# TASK TO COMPLETE
Using the listing below, retype only the lines from the line with "Task: Click the filter lines icon" through the end, both ends included, and exclude the pictures.

※ ※ ※

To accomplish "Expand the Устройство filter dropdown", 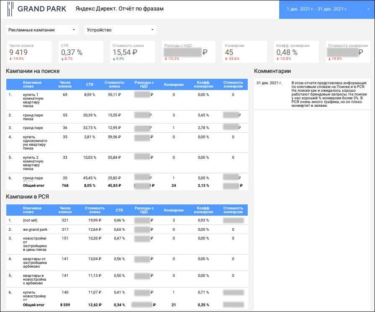I will click(x=120, y=30).
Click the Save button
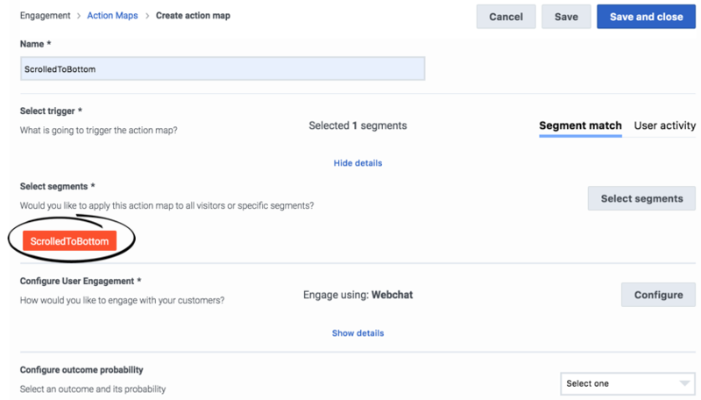 (x=566, y=17)
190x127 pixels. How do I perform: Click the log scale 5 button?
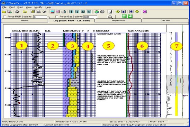89,12
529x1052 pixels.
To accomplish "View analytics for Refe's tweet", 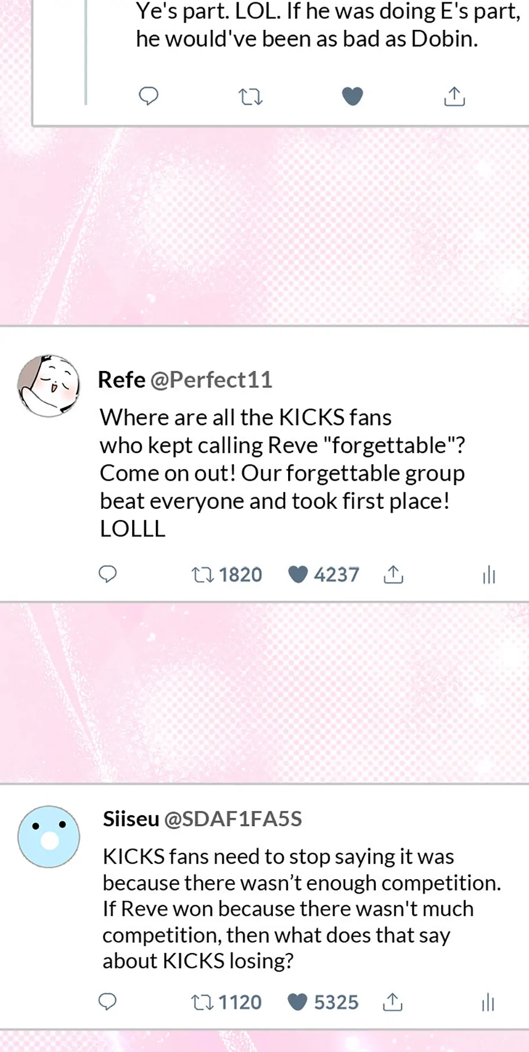I will point(488,575).
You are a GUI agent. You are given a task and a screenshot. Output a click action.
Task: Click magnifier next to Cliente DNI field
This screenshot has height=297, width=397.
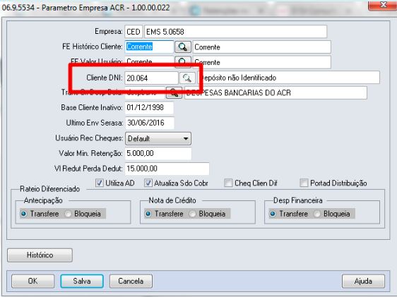[187, 78]
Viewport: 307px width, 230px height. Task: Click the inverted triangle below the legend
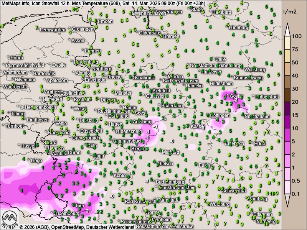(x=288, y=199)
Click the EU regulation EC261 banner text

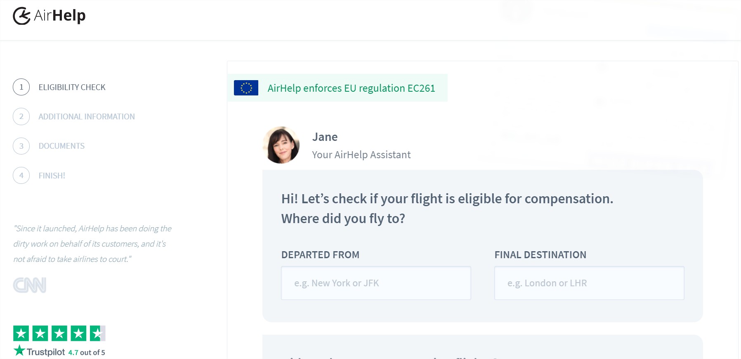351,88
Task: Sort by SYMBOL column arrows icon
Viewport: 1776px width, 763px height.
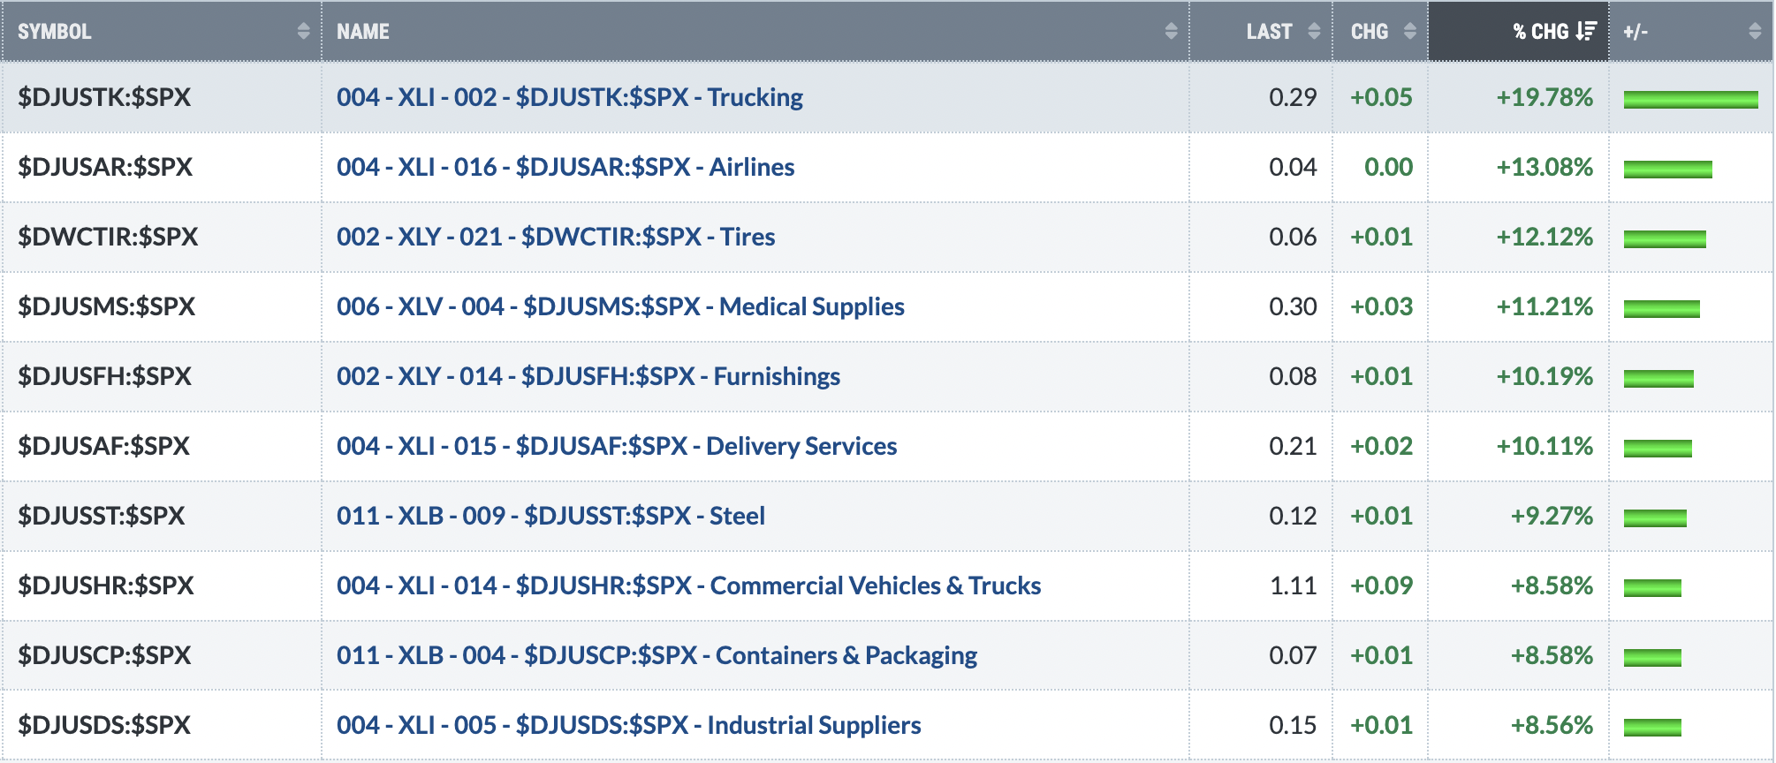Action: pos(303,31)
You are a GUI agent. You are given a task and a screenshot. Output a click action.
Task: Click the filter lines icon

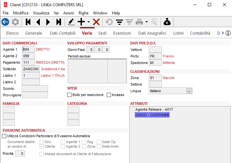click(119, 22)
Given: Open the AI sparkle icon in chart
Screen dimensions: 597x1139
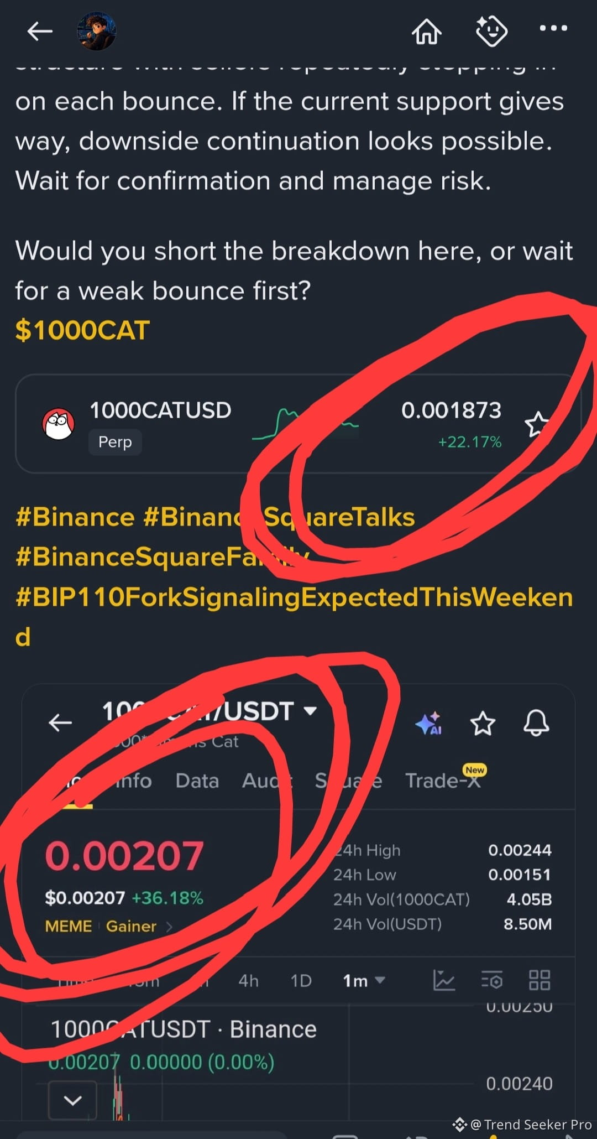Looking at the screenshot, I should pyautogui.click(x=429, y=723).
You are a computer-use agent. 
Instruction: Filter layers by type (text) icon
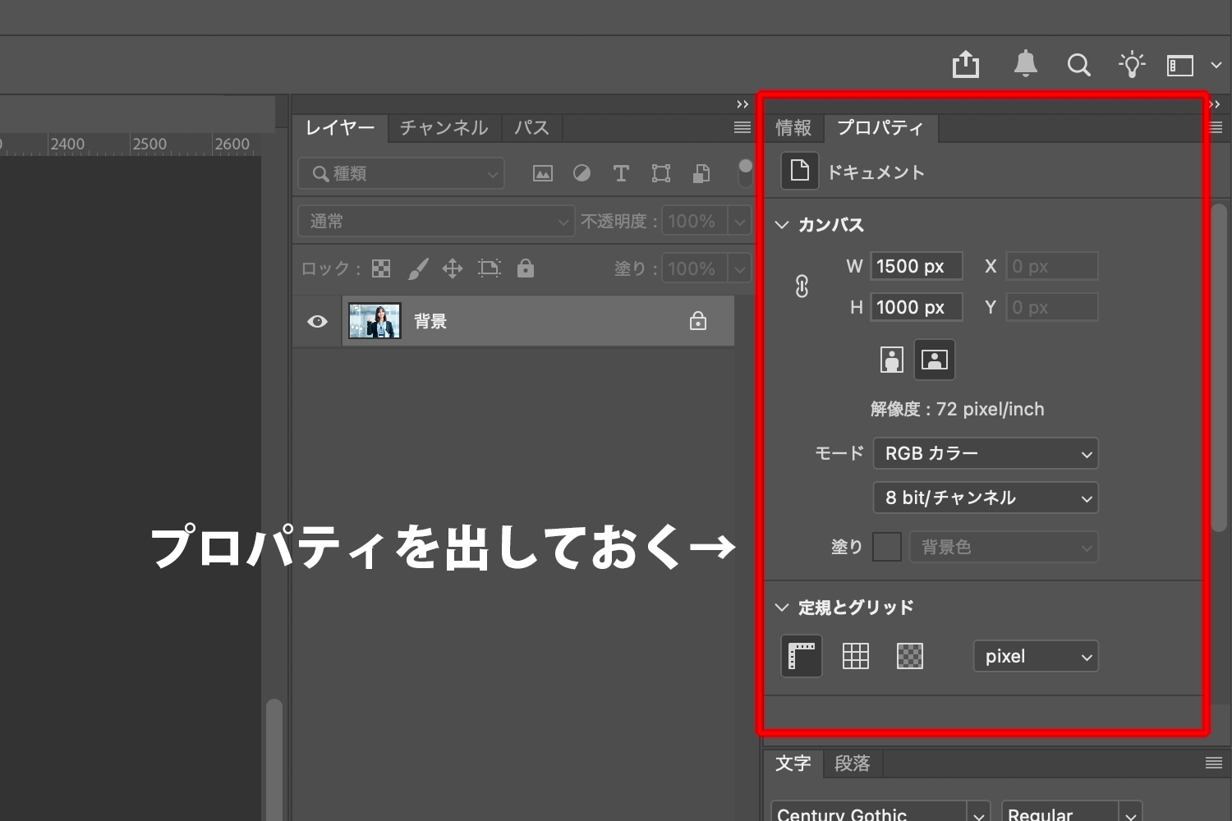pos(621,173)
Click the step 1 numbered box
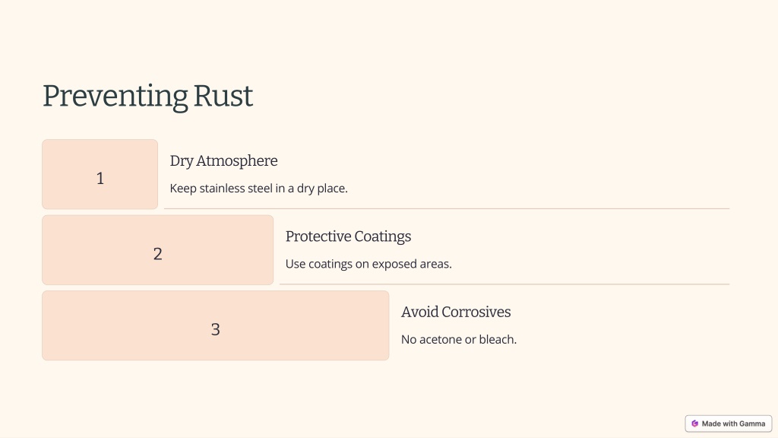Screen dimensions: 778x438 pos(100,174)
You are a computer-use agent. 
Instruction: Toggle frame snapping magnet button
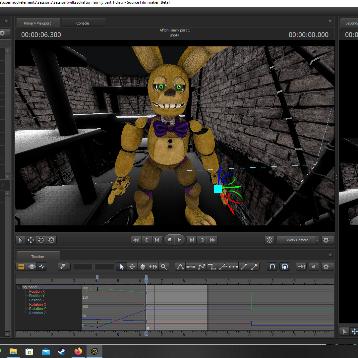284,267
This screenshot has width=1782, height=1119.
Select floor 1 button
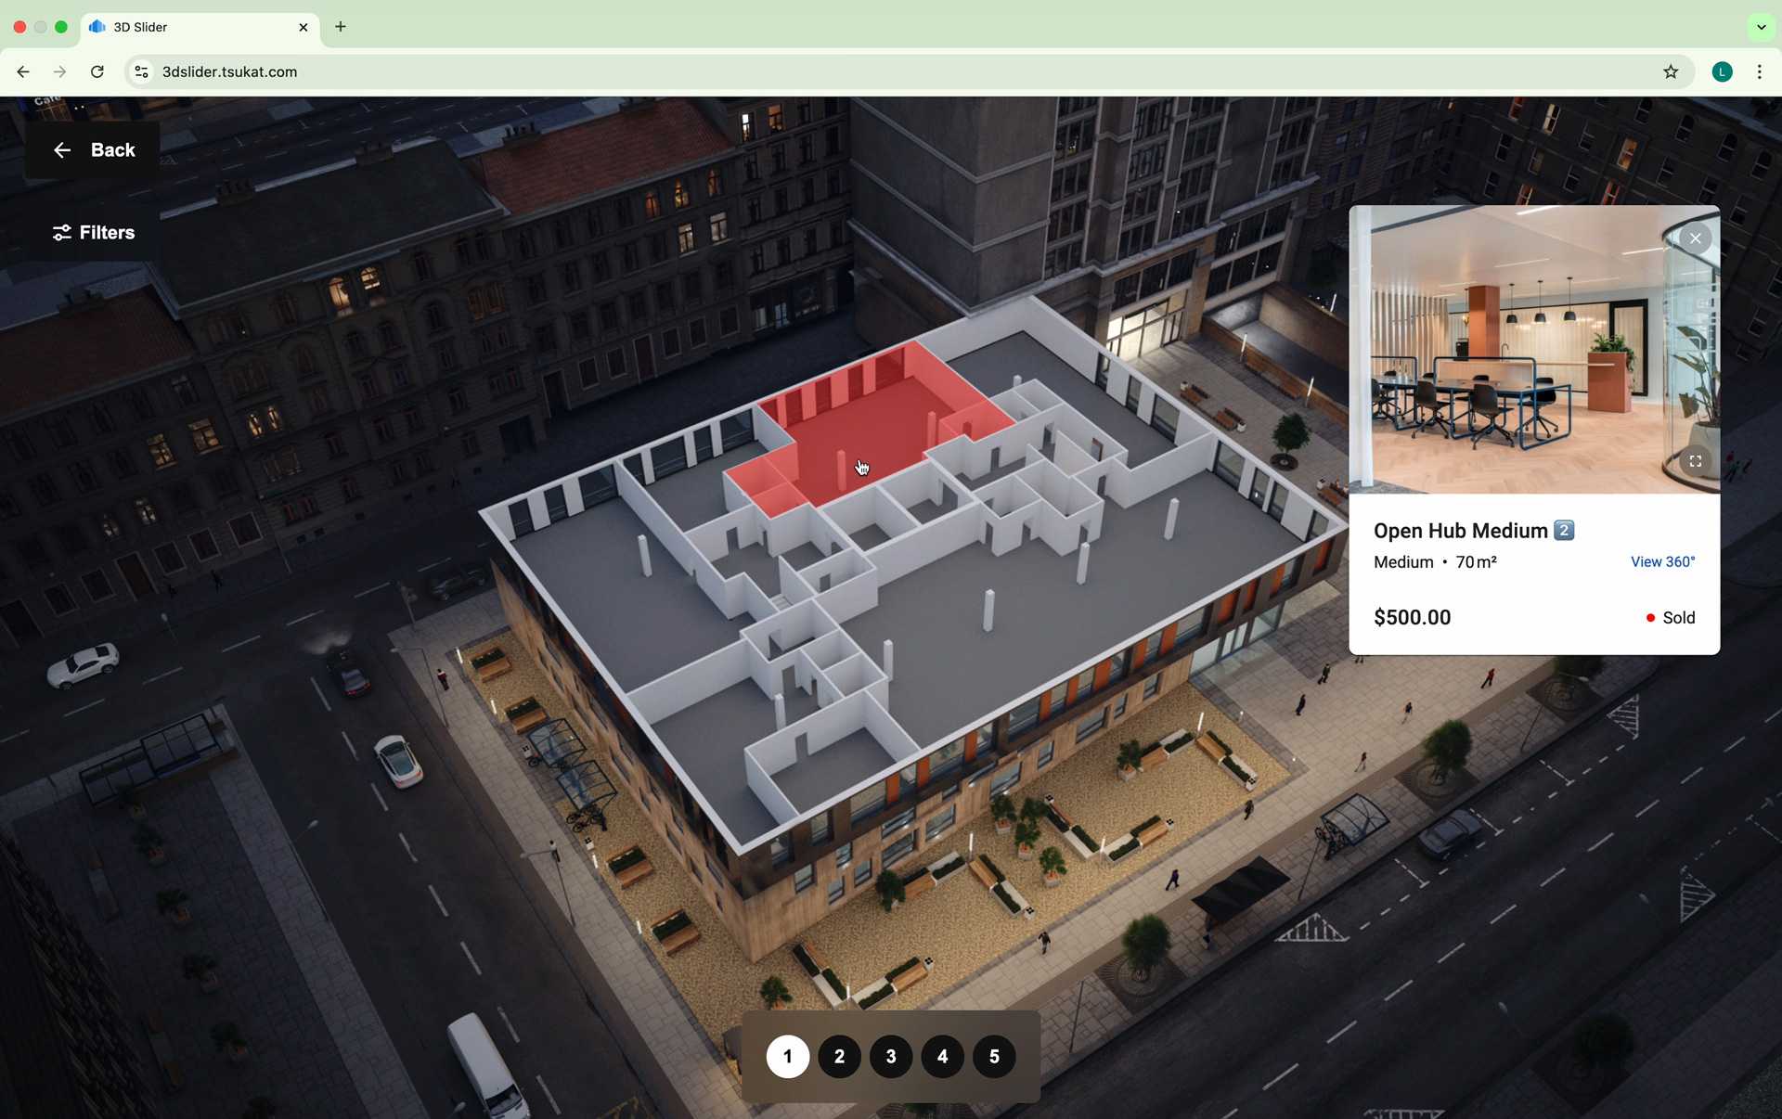click(788, 1057)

※ ※ ※

# EXPECTED ANSWER
Task: Click the filter lines icon

click(119, 22)
Given: Open the AI sparkle icon in chart
Screen dimensions: 597x1139
Looking at the screenshot, I should pyautogui.click(x=429, y=723).
You are a computer-use agent. 
Instruction: Filter layers by type (text) icon
pos(621,173)
Click the step 1 numbered box
Screen dimensions: 778x438 pos(100,174)
You are a computer-use agent. 
Instruction: Toggle frame snapping magnet button
284,267
This screenshot has width=1782, height=1119.
Select floor 1 button
click(788, 1057)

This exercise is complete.